Sobre el amor - C163

SOBRE EL AMOR

Quien sabe, a lo mejor y sea el tema más importante en la mente de todos y cada uno de los seres de este planeta. El amor como sentimiento transformador, que por sí solo es capaz de ser el impulso en la vida y que su sola presencia llena de gozo esos instantes continuos de todas y cada una de las situaciones y momentos del ser humano.

Sobre el amor mucho se ha escrito, mucho se ha calculado y mucho se ha expresado en todo sentido y en toda la longitud de la palabra.

Pero, ¿acaso siquiera sabemos qué mismo es el amor?

¿Acaso y es el amor solamente la palabra de cuatro letras en la que sintetizamos lo que hemos transformado al sentimiento más puro y verdadero de nuestra esencia?

Desde mi experiencia, el amor es un sentimiento puro y profundo que nace en lo más íntimo de la mente y hace que su esencia recorra todo el cuerpo para alojarse en un espacio en lo que conocemos como corazón.

Este sentimiento es inteligente, actúa de forma independiente a los mandatos de la mente y no necesariamente es correspondido.

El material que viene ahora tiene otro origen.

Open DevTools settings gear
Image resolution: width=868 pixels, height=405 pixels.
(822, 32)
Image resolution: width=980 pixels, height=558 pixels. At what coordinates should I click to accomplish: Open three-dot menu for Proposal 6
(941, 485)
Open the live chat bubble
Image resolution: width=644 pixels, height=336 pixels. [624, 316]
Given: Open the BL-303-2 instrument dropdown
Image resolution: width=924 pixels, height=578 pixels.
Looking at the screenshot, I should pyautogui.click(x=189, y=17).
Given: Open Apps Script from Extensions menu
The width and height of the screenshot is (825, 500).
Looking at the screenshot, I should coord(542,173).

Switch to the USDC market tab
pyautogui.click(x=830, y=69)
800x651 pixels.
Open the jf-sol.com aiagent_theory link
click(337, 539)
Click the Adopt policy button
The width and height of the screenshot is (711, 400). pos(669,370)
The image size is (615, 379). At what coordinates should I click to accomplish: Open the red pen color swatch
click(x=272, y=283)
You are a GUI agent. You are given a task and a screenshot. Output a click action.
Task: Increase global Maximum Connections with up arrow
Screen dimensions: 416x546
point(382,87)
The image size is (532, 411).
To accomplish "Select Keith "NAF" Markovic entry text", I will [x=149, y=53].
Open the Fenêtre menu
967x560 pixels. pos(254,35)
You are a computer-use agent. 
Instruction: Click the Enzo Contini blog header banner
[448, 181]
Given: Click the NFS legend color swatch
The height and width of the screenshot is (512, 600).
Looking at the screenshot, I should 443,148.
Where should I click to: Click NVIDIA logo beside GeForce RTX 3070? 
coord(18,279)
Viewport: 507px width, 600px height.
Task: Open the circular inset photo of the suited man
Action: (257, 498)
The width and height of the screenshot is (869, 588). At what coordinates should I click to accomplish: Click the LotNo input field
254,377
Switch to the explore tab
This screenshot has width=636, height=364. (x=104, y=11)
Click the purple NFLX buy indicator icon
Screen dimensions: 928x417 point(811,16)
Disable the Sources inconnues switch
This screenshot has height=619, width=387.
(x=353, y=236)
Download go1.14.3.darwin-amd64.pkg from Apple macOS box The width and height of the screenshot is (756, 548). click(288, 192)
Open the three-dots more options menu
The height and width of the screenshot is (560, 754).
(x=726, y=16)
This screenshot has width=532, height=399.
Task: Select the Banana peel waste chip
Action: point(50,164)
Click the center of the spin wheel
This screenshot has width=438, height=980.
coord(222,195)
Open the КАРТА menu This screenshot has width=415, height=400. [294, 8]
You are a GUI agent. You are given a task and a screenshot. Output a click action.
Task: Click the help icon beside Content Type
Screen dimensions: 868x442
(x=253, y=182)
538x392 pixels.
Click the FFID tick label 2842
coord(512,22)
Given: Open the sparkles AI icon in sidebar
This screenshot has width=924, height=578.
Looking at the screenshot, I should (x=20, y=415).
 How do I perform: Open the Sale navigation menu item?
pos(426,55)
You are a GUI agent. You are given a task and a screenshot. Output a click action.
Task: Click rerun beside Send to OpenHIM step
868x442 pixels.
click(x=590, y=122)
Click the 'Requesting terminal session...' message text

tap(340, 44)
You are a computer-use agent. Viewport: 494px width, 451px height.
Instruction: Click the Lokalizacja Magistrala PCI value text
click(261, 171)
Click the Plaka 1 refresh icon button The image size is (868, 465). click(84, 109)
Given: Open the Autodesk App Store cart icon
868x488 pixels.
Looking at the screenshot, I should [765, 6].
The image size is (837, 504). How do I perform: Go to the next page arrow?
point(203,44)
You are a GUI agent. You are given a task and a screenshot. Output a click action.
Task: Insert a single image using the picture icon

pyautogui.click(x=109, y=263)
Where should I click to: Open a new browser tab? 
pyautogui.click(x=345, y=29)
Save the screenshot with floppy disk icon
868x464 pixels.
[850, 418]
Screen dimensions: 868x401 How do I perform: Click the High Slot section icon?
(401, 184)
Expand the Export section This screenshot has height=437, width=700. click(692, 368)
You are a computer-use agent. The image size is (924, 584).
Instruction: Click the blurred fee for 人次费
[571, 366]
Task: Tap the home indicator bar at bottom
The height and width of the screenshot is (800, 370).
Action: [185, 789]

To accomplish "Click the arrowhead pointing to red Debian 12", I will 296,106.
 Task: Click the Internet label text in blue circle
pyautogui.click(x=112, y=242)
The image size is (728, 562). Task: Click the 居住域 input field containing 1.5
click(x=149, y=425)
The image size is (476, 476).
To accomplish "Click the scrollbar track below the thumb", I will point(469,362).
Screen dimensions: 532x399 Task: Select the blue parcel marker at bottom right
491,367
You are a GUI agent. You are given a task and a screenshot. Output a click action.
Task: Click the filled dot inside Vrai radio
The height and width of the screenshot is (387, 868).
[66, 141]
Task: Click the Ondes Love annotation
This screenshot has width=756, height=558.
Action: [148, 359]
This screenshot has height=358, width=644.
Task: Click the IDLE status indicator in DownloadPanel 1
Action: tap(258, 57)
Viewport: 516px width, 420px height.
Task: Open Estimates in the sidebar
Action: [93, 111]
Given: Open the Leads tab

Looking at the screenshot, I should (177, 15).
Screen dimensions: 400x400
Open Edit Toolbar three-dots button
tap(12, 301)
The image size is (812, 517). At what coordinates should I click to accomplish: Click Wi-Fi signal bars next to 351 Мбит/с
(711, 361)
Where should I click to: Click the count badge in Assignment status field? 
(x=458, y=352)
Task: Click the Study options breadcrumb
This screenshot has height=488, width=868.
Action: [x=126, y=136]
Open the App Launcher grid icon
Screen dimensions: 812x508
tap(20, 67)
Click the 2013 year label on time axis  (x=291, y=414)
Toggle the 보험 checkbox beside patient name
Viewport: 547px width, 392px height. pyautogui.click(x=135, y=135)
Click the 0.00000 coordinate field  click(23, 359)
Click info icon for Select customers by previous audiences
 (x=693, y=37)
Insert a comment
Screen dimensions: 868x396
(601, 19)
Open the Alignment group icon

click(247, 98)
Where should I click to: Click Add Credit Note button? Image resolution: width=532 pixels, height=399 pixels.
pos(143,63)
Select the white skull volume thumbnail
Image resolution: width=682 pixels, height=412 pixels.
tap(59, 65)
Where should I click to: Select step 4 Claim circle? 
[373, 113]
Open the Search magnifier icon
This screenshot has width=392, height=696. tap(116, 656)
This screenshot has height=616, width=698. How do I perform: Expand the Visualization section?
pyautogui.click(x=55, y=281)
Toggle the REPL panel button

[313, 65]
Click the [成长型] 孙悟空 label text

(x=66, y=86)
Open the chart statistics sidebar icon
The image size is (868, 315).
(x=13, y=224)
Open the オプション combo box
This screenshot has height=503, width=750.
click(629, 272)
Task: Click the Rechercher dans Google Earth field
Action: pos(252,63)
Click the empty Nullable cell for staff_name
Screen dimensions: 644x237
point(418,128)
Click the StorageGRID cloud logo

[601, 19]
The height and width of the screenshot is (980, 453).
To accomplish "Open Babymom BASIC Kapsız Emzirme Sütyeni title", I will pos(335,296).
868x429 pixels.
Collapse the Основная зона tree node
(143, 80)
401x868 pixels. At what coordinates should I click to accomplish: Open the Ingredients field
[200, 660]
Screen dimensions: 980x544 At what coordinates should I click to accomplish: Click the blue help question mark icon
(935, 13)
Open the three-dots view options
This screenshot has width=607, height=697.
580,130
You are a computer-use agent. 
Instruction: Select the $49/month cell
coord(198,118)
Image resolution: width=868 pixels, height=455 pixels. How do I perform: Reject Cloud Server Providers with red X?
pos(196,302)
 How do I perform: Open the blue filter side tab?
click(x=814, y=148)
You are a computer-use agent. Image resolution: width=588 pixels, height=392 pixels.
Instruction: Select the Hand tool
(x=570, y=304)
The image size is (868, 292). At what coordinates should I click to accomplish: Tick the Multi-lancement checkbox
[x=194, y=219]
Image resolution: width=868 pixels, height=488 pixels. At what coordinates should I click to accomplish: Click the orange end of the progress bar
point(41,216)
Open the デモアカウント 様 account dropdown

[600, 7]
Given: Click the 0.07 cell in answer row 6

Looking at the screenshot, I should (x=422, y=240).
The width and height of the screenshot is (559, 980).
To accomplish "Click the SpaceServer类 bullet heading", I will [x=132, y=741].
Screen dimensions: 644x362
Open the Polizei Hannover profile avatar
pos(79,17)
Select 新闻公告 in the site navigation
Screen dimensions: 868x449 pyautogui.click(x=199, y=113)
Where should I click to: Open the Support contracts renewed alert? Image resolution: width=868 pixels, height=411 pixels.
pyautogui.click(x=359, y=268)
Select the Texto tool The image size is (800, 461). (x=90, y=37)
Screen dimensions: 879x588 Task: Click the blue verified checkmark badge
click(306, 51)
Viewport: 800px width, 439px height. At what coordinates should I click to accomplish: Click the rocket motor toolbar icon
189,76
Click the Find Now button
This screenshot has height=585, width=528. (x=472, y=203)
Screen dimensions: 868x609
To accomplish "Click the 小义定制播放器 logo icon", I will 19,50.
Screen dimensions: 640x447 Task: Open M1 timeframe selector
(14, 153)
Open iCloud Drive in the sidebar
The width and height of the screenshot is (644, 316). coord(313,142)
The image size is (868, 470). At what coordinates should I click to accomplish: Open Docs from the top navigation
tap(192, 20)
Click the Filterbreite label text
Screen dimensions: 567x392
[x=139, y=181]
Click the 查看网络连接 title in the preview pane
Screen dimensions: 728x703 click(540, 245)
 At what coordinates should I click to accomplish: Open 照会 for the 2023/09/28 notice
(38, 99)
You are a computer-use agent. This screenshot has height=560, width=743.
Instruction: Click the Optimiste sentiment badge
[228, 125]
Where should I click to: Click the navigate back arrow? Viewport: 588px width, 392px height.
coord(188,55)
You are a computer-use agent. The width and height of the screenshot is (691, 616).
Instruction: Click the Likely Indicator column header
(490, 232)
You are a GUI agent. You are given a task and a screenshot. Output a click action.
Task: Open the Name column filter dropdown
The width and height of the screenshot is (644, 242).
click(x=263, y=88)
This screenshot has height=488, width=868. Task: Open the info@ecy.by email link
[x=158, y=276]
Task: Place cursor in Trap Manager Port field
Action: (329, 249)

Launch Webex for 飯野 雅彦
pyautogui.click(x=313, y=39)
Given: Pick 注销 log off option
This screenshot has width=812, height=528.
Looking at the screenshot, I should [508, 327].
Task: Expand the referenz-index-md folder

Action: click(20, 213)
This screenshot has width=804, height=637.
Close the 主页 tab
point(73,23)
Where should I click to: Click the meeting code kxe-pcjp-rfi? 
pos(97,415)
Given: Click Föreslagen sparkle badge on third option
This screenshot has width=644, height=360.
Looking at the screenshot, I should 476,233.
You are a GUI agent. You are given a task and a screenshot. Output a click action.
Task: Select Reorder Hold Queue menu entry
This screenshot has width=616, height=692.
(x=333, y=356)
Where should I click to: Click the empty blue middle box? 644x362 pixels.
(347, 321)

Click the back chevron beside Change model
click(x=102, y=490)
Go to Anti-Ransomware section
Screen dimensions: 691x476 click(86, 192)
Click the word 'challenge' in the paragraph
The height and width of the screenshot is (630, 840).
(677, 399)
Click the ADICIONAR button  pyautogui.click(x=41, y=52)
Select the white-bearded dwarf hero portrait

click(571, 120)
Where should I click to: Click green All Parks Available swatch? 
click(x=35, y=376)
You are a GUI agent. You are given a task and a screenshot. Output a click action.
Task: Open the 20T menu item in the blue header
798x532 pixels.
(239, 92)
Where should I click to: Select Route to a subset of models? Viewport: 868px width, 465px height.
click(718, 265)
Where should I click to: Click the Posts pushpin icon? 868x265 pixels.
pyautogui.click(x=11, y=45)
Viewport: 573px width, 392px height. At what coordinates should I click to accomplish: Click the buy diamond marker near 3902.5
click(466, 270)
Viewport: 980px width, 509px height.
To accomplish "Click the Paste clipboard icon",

Este es un estudio de la mente humana que es en si el organismo productor de esta esencia especial y divina, mente que opera bajo estrictos protocolos previamente definidos por esa inteligencia superior magnifica.

La mente guarda patrones de funcionamiento biológico, para lo cual hace uso de compuestos químicos que reaccionan frente a impulsos eléctricos producidos por el cerebro, una de estas interacciones químicas hace que el sentimiento más puro florezca, claro esta que esto es únicamente una pequeñísima parte de todos los procesos de reacciones químicas que motiva el cerebro y que gracias a los cuales funciona nuestro cuerpo.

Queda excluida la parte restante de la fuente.